◆ **Exercise description**:
An exact, complete copy of the data that follows is needed.

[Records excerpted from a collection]
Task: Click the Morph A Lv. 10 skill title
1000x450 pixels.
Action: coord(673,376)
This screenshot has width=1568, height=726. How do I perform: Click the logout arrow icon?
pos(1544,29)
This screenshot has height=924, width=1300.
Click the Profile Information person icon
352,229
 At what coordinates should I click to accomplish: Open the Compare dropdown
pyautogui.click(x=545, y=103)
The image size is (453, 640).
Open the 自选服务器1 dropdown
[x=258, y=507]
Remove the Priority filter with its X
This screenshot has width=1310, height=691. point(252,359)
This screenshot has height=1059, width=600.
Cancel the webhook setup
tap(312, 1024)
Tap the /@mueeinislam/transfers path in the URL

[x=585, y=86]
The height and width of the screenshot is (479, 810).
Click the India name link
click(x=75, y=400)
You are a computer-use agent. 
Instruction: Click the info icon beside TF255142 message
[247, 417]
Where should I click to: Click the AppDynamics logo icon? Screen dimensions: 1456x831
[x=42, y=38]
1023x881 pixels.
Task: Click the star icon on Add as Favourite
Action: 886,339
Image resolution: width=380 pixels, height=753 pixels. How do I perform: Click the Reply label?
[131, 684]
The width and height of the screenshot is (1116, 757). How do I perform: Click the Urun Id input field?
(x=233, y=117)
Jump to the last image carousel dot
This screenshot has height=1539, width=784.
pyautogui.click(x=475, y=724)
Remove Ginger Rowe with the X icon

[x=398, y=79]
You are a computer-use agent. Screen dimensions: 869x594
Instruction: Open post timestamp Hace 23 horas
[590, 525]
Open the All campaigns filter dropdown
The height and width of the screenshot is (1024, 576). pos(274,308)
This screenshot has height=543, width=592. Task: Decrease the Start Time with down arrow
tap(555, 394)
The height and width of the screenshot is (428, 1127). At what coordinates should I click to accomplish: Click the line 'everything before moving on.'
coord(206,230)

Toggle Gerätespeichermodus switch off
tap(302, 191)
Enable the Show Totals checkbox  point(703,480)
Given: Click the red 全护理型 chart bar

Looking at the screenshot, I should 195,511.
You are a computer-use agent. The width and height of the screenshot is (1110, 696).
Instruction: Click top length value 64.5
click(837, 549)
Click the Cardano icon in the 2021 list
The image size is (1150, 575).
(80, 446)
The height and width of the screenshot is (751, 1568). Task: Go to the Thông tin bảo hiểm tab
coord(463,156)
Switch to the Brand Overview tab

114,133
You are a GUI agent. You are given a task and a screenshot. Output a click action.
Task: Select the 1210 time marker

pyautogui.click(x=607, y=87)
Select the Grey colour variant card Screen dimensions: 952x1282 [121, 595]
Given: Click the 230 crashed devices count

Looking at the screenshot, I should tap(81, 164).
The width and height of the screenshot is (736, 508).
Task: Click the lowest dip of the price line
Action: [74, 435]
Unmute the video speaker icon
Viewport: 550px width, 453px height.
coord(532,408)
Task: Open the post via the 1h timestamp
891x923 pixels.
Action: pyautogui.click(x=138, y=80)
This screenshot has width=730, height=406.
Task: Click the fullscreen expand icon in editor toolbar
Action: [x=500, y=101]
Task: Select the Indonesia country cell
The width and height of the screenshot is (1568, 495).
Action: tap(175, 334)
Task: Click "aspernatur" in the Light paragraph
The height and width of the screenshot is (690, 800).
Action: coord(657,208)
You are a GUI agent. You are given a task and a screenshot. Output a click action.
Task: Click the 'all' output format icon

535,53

◆ **Exercise response**:
Task: Click the Morph A Lv. 10 skill title
1000x450 pixels.
Action: coord(673,376)
This screenshot has width=1568, height=726. How do I perform: Click the logout arrow icon?
pos(1544,29)
This screenshot has height=924, width=1300.
Click the Profile Information person icon
352,229
 At what coordinates should I click to accomplish: Open the Compare dropdown
pyautogui.click(x=545, y=103)
The image size is (453, 640).
Open the 自选服务器1 dropdown
[x=258, y=507]
Remove the Priority filter with its X
This screenshot has width=1310, height=691. point(252,359)
This screenshot has height=1059, width=600.
Cancel the webhook setup
tap(312, 1024)
Tap the /@mueeinislam/transfers path in the URL

[x=585, y=86]
The height and width of the screenshot is (479, 810).
Click the India name link
click(x=75, y=400)
You are a computer-use agent. 
Instruction: Click the info icon beside TF255142 message
[247, 417]
Where should I click to: Click the AppDynamics logo icon? Screen dimensions: 1456x831
[x=42, y=38]
1023x881 pixels.
Task: Click the star icon on Add as Favourite
Action: 886,339
Image resolution: width=380 pixels, height=753 pixels. How do I perform: Click the Reply label?
[131, 684]
The width and height of the screenshot is (1116, 757). How do I perform: Click the Urun Id input field?
(x=233, y=117)
Jump to the last image carousel dot
This screenshot has height=1539, width=784.
pyautogui.click(x=475, y=724)
Remove Ginger Rowe with the X icon

[x=398, y=79]
You are a computer-use agent. Screen dimensions: 869x594
Instruction: Open post timestamp Hace 23 horas
[590, 525]
Open the All campaigns filter dropdown
The height and width of the screenshot is (1024, 576). pos(274,308)
This screenshot has height=543, width=592. Task: Decrease the Start Time with down arrow
tap(555, 394)
The height and width of the screenshot is (428, 1127). At what coordinates should I click to accomplish: Click the line 'everything before moving on.'
coord(206,230)

Toggle Gerätespeichermodus switch off
tap(302, 191)
Enable the Show Totals checkbox  point(703,480)
Given: Click the red 全护理型 chart bar

Looking at the screenshot, I should 195,511.
You are a computer-use agent. The width and height of the screenshot is (1110, 696).
Instruction: Click top length value 64.5
click(837, 549)
Click the Cardano icon in the 2021 list
The image size is (1150, 575).
(80, 446)
The height and width of the screenshot is (751, 1568). Task: Go to the Thông tin bảo hiểm tab
coord(463,156)
Switch to the Brand Overview tab

114,133
You are a GUI agent. You are given a task and a screenshot. Output a click action.
Task: Select the 1210 time marker

pyautogui.click(x=607, y=87)
Select the Grey colour variant card Screen dimensions: 952x1282 [121, 595]
Given: Click the 230 crashed devices count

Looking at the screenshot, I should tap(81, 164).
The width and height of the screenshot is (736, 508).
Task: Click the lowest dip of the price line
Action: [74, 435]
Unmute the video speaker icon
Viewport: 550px width, 453px height.
coord(532,408)
Task: Open the post via the 1h timestamp
891x923 pixels.
Action: pyautogui.click(x=138, y=80)
This screenshot has width=730, height=406.
Task: Click the fullscreen expand icon in editor toolbar
Action: [x=500, y=101]
Task: Select the Indonesia country cell
The width and height of the screenshot is (1568, 495).
Action: tap(175, 334)
Task: Click "aspernatur" in the Light paragraph
The height and width of the screenshot is (690, 800).
Action: coord(657,208)
You are a GUI agent. You are given a task and a screenshot. Output a click action.
Task: Click the 'all' output format icon

535,53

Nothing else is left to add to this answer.